A major hardware and software vendor is warning of a data centre power disaster sometime in the future. I feel that there is an ulterior motive.
This vendor loses a lot of revenue when SaaS Utilities are created allowing 1000’s of businesses to share infrastructure.
Data centres do go down every now and then, but it is very rare. Usually they are back up quick smart, so this is not a big prediction in my view, just scaremongering.
SaaS utilities know data centres can lose power and they manage for it. One little utility called Google is going as far as starting to fund development of it’s own power generation. Power reliability and reduced power usage are actually two very strong arguments to join the SaaS revolution.

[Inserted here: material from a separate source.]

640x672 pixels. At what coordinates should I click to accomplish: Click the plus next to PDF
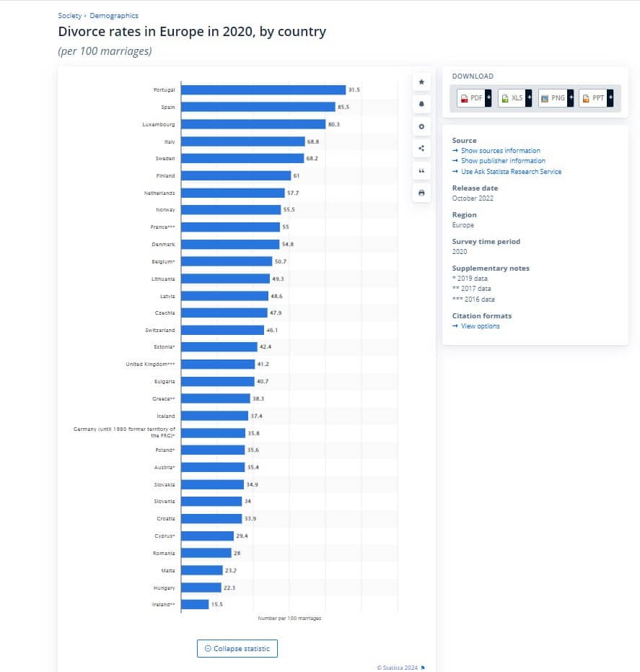pyautogui.click(x=488, y=98)
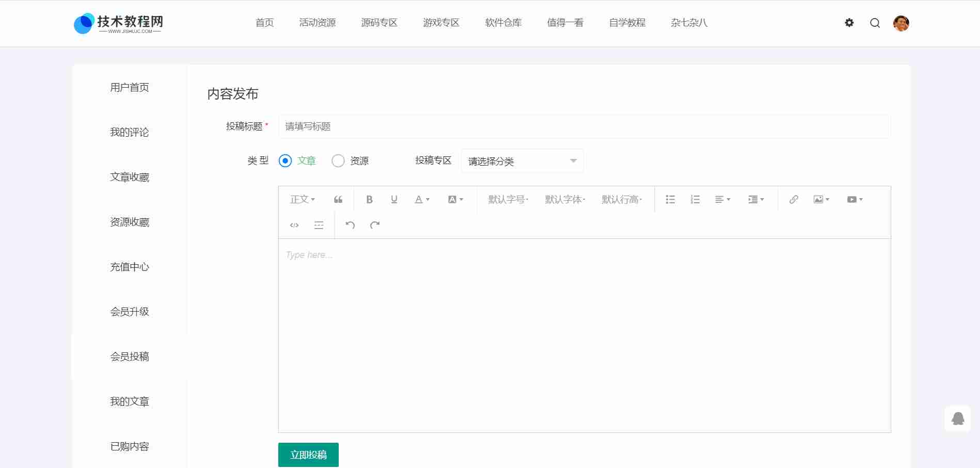980x468 pixels.
Task: Open the text color picker dropdown
Action: click(422, 200)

The power burning question is…
Can you run your own self hosted servers at a higher level of power supply related up-time than a SaaS utility can?
SaaS utilities:
- can switch data centres within a Service Level Agreement stated time frame.
- have a uninterrupted power supplies.
- have capacity to send users to alternate nodes in different countries.
- have power surge filtering. That little power-surge protected power pack might not cover you in a direct lightening strike.
- have 24×7 monitoring so that problems begin being addressed immediately.
- consider the energy usage of their servers so as to optimise energy usage and cooling requirements.
Generally speaking hardware and software vendors are likely to suffer a negative revenue impact from businesses migrating to the SaaS world from the Software world. SaaS means thousands of businesses share networks instead of buying their own. It doesn’t take much common sense to realise the impact on software and hardware vendors.
What does the current SaaS revolution mean for these old economy vendors? Less sales, change their business model or fight the trend? We wait patiently to welcome them to the energy eco-friendly world of SaaS.